魔剣騒動 11

 始まった戦いは正に混線と呼ぶにふさわしいものだった。
 人間よりも大きなゴーレムが十も揃えば、部屋がそれなりの大きさであっても狭苦しくなってしまう。
 そうなれば当然ゴーレム側よりも小回りの利くアベル達人間側が有利になる、と思いきやどうやらゴーレムはゴーレム同士で相互通信を行っているらしく部屋の大きさを含めた上で綺麗な連携を見せ、その不利はあっさりと払拭された。
 しかし、それでも会敵の瞬間を優勢で事を進めたのはアベル達の側だった。
 最初の爆発、アベルの放った『ダンジョンの中で、この部屋を崩壊させない限界の威力かつ範囲の爆発』は前方の通路から先頭で入ってきていたゴーレムを装甲ごと容易く破壊した。

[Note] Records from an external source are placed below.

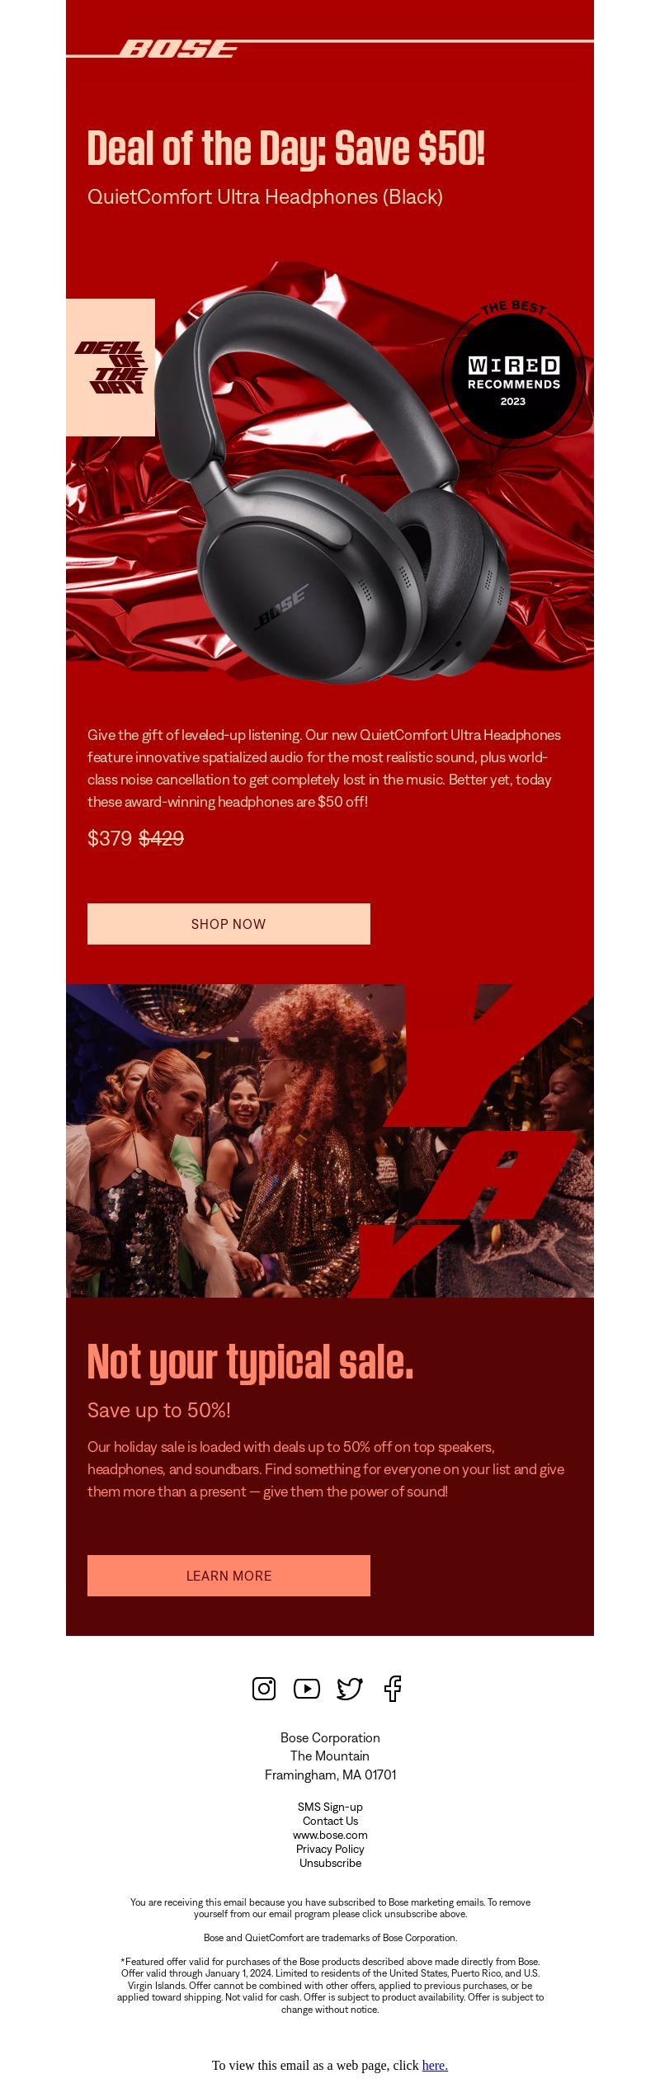Click the Unsubscribe link

click(x=330, y=1863)
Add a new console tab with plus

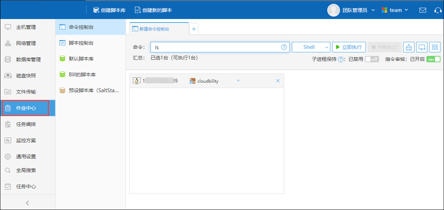(194, 29)
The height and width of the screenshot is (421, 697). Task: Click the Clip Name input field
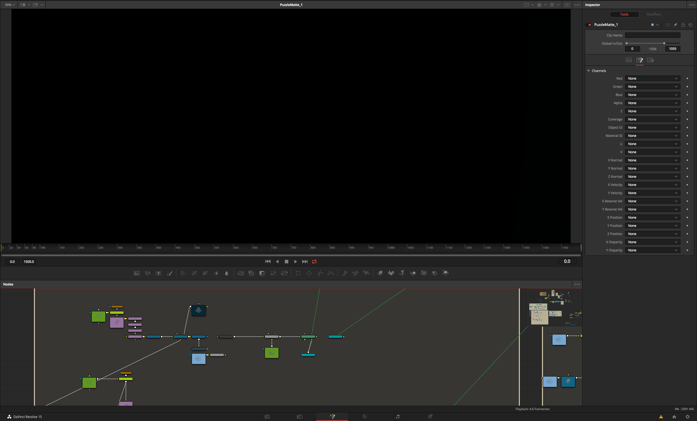click(653, 35)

 左右の通路から来たゴーレムに致命的なダメージを与えるまでには至らなかったが、それでもその装甲の一部を損壊させるまでには至った。
 そこを、レイアとアレンそれぞれが瞬時に攻撃。
 レイアは装甲の破損したゴーレムの胸部分に構えていた剣を鋭く突き立てた。
 ブゥンと滑らかな低音を伴った薄らと光る刀身はいとも容易くゴーレムの装甲を貫き、その奥に存在する魔力コアを破壊した。

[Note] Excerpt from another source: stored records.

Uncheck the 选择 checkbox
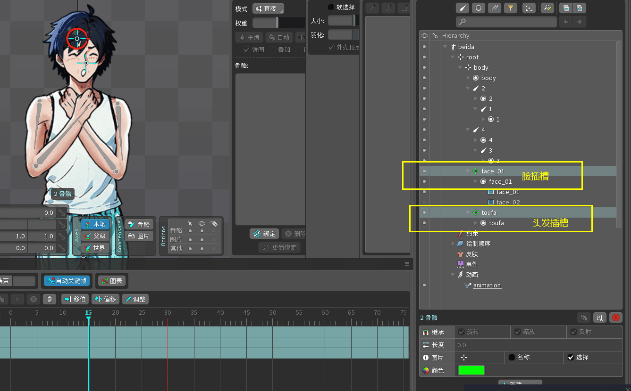(x=571, y=358)
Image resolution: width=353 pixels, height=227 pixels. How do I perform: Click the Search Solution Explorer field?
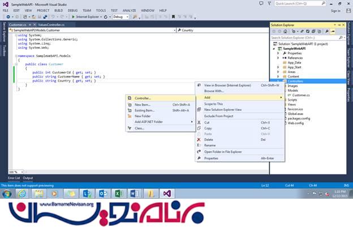[305, 38]
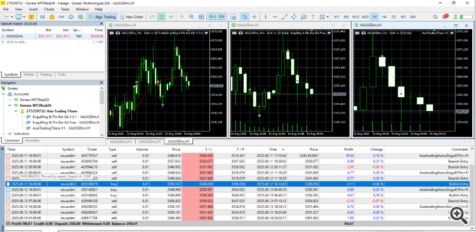
Task: Switch chart to candlestick style
Action: [x=162, y=17]
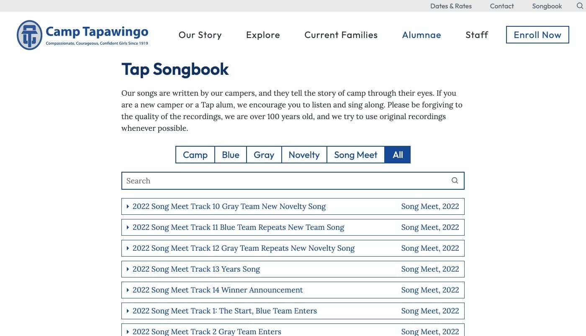
Task: Click the Camp Tapawingo logo emblem
Action: click(x=29, y=35)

 アレンは魔法を発動、ポッと輝くように光る球体――妖精が現れる。
 生まれ落ちた妖精は弾丸に迫る様な速度でゴーレムの破損している装甲の隙間に飛行し、するりと装甲下に滑り込むように消えた。
 直後、ゴーレムが一度細かく振動すると、二度と動くことは無くなった。
 会敵して一瞬のうちに三体のゴーレムを退け、残りは七。
 爆煙が消えないうちから自発の為に魔法陣を展開しようとしたアベルにゴーレムがとてつもないスピードで攻撃を仕掛けた。
 その数、三体。
 アベルは素早く仲間二人の状態を確認。
 レイアもアレンも二体ずつのゴーレムに接敵はれ、こちらに構う暇は無さそう。
 アベルは魔法の発動を諦め、魔法陣を破棄して攻撃の回避に専念。
 三体のゴーレムが完璧なコンビネーションで代わる代わる攻撃を繰り返すが、アベルは軽快な動作で攻撃を避け続けた。

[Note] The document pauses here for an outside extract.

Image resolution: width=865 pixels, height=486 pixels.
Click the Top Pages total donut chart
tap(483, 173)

 アベルもレイアもアレンも、ゴーレム達の動きのほんの些細な隙間に攻撃を繰り返す、が倒し切るまでは行かない。
 闘いは均衡状態に陥っていた。

 「いやあ、これは・・・」
 右から来たゴーレムの拳を躱しながらアベルが呟く、が直後に左から蹴りが飛んで来て、言葉を切って回避。
 「ちょっと、大変だね」
 「ちょっと、じゃないが!」
 いかにも楽しそうなアベルの呟きにアレンが叫び返した。
 「というか、コイツらもしかして学習してねぇか!? さっきからっ! 動きが! 鋭くなってきてる! 気が!」
 切れ切れながらアレンが指摘した。
 回答はレイア。
 二体のゴーレムを手にした剣で華麗に捌きながら答える。
 「それだけ優秀な魔導器を使っているという事だな。壊すには実に惜しい」
 「この後に及んで言ってる場合か!」
 
 戦闘が終わる気配は一向になかった。
 アレンとレイアがゴーレムの装甲を崩すには、それなりの準備時間が必要で、それは間違いなく大き過ぎる隙となる。
 アベルであれば二人よりも短い隙でゴーレムの装甲を崩せるのだが、その危険度を理解してかゴーレムは三体で隙間なく攻撃してくる。

 均衡を崩す為のタネを仕掛けてはいるのだが、その為の隙が無い。
 手が足りない。
 アベルは高速で繰り広げられる攻撃の全てを躱し続けながら考えていた。
 その為に、アベルはゴーレムの攻撃を避けながらジリジリとレイアの側に近付き続けているのだが、ほんの数メートルの距離が遠かった。